___ PAGE TEXT

Define $f(n,s)$ as the maximum possible number of ones a turing machine with $2$ symbols can write down on an initially emtpy tape, if it has $n$ states and halts after at most $s$ steps.
Can we efficiently calculate $f(n,s)$ ?
The number can be calculated by just letting run all turing machines with $n$ states for $s$ steps (if they do not halt earlier). Can we do significantically better than brute force ?
I believe the answer is often $$f(n,s) = \min(n,s).$$
First of all, we have a simple upper bound: a machine that halts in $s$ steps can write at most $s$ ones, because it can write one symbol per step.
Next, the problem is making sure that the machine knows when to quit (knows when it has taken $s$ steps and should halt instead of continuing.) If we have $n\geq s$ states, we can keep count using the current state. There's a TM that always write a one, moves the head right, and increments its state-counter, stopping when it gets to the final state.
$$f(n,s) = s\quad\text{when }n\geq s$$
Next, let's consider machines that only ever move the tape head right. This makes sense as a special case, because this machine will never retrace its steps. (It will simply go forward, writing as many ones as possible in an uncomplicated way.) Because the machine never looks back, its only control structure comes from its $n$ states (not from the tape, where the tape head always points to a blank cell).
Hence such a TM either (1) halts after at most $n$ steps, or (2) loops forever. It loops forever in the second case because after $n$ steps, it must transition to a state it's already been in before. Because it's in an identical position (tape cell blank, current state previously visited) to an earlier position, it will loop forever.
$$f(n,s) = \min(n,s)\qquad\text{when }M\text{ only moves right.}$$

______
___ STORED RECORDS

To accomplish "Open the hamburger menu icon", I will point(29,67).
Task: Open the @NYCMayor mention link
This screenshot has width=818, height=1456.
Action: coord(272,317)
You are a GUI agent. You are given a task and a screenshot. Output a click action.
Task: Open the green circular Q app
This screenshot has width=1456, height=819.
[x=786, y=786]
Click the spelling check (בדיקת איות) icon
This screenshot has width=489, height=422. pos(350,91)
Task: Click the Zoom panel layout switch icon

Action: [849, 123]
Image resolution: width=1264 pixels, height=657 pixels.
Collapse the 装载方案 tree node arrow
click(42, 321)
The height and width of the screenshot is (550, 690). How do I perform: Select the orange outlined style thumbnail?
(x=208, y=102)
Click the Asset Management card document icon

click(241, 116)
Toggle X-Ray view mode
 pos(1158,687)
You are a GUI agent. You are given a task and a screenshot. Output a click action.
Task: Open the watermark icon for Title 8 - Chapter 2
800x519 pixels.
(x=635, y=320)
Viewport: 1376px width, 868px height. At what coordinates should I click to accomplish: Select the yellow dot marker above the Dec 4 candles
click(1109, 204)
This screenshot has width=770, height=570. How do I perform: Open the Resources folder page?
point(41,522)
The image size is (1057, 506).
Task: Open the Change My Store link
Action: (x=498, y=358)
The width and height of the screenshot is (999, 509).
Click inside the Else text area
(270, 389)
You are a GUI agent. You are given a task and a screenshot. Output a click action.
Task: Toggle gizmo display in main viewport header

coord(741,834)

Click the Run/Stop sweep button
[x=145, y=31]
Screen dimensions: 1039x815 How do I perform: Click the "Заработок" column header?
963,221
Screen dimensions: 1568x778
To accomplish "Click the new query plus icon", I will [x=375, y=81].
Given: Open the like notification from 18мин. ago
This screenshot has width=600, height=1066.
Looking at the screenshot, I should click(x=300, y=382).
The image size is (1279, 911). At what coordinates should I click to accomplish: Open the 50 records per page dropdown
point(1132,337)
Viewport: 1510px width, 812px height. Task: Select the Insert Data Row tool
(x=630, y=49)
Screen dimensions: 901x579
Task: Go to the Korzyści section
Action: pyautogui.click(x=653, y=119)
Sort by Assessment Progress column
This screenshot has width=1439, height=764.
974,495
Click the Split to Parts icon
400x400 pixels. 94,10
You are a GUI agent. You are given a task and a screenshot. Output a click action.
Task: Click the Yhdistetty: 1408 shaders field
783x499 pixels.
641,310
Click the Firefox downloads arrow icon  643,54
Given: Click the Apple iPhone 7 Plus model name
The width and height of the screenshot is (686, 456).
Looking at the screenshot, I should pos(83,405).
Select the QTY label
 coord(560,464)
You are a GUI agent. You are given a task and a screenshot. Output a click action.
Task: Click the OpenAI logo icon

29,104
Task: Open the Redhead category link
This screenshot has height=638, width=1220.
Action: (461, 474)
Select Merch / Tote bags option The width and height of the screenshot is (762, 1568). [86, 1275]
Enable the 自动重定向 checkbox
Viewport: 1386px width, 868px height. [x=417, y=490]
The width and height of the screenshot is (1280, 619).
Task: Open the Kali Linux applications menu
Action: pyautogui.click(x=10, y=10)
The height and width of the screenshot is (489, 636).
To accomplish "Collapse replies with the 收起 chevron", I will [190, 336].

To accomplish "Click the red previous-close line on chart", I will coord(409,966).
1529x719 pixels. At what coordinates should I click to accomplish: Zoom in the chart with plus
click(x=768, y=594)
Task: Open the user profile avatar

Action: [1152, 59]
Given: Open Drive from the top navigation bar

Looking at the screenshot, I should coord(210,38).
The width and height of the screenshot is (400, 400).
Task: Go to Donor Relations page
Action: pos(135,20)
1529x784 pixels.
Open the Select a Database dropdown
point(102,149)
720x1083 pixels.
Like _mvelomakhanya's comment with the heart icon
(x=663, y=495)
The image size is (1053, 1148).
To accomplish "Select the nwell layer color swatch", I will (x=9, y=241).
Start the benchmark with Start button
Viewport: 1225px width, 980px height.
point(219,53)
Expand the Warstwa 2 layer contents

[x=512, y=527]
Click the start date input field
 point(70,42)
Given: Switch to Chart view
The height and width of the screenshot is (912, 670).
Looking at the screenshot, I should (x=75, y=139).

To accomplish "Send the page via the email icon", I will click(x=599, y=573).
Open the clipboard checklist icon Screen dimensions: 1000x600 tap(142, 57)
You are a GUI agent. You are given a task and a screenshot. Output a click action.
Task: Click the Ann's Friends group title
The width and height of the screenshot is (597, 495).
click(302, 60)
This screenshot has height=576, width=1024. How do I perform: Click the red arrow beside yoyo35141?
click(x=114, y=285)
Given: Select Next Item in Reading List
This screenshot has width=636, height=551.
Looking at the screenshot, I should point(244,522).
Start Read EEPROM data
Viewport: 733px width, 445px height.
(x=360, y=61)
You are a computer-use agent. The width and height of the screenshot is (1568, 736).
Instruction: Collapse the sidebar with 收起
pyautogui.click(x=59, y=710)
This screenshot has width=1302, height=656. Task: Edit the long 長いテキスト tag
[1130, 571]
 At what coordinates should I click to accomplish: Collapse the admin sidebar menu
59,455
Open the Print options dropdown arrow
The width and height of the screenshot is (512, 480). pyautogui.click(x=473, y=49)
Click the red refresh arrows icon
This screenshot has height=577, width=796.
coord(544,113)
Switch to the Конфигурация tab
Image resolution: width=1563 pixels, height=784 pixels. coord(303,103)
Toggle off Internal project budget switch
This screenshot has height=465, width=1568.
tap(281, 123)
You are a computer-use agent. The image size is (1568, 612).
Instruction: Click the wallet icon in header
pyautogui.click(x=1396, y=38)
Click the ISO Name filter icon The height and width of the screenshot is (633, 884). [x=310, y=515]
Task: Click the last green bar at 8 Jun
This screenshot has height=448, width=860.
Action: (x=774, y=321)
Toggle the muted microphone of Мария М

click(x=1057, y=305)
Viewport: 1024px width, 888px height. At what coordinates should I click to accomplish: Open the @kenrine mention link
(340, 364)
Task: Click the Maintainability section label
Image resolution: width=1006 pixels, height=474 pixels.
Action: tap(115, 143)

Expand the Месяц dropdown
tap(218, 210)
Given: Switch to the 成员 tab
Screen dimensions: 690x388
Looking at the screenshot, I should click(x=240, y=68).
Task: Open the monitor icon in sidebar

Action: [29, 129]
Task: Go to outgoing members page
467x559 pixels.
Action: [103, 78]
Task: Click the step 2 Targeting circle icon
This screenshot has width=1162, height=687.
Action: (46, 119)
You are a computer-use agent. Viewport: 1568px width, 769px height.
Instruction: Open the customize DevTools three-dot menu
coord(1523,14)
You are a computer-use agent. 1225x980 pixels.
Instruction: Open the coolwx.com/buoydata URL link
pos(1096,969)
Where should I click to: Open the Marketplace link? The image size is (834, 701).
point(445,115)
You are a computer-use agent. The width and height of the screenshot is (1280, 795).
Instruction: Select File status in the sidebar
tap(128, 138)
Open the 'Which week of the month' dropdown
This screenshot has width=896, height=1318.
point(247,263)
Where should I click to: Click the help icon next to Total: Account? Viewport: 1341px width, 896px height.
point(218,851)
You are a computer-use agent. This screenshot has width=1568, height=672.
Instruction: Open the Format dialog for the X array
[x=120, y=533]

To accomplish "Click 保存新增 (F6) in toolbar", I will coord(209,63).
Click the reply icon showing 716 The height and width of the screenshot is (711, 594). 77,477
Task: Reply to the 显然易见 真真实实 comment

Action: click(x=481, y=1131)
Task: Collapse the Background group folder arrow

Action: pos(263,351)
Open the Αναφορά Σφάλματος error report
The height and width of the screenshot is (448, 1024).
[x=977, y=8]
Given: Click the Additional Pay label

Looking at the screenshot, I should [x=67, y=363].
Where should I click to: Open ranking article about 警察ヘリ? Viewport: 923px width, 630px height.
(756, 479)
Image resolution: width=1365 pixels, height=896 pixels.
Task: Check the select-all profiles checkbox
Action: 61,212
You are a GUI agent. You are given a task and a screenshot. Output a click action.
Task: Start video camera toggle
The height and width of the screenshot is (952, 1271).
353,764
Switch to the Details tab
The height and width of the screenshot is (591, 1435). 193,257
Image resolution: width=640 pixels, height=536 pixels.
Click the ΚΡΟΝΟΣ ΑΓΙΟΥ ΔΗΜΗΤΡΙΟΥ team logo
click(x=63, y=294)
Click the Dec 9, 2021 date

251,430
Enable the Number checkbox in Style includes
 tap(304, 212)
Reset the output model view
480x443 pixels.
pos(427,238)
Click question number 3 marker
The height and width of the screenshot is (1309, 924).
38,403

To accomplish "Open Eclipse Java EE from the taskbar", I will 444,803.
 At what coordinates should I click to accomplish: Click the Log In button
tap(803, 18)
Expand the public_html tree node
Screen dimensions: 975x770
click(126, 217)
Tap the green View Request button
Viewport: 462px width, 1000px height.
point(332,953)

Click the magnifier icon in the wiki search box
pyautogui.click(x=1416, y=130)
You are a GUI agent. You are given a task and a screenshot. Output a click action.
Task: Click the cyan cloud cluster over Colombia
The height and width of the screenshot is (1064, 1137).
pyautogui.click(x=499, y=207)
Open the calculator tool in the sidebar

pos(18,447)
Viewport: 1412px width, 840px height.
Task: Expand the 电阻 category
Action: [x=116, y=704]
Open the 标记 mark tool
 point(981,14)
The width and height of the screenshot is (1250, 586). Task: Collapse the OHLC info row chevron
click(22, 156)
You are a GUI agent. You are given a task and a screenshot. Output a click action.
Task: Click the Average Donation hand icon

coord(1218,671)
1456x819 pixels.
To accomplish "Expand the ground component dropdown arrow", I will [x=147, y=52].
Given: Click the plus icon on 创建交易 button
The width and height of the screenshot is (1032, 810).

______

PARTS OF THE EXERCISE |
• 1. In the Turing machine text, how many ones at most can a machine that halts in s steps write, and why?
• 2. Please quote the Turing machine text word for word, everything from "The number can" down to "symbol per step.".
The material above comes from a separate source.

EXPECTED RESPONSES |
• 1. At most s ones, because it can write one symbol per step.

• 2.
The number can be calculated by just letting run all turing machines with $n$ states for $s$ steps (if they do not halt earlier). Can we do significantically better than brute force ?
I believe the answer is often $$f(n,s) = \min(n,s).$$
First of all, we have a simple upper bound: a machine that halts in $s$ steps can write at most $s$ ones, because it can write one symbol per step.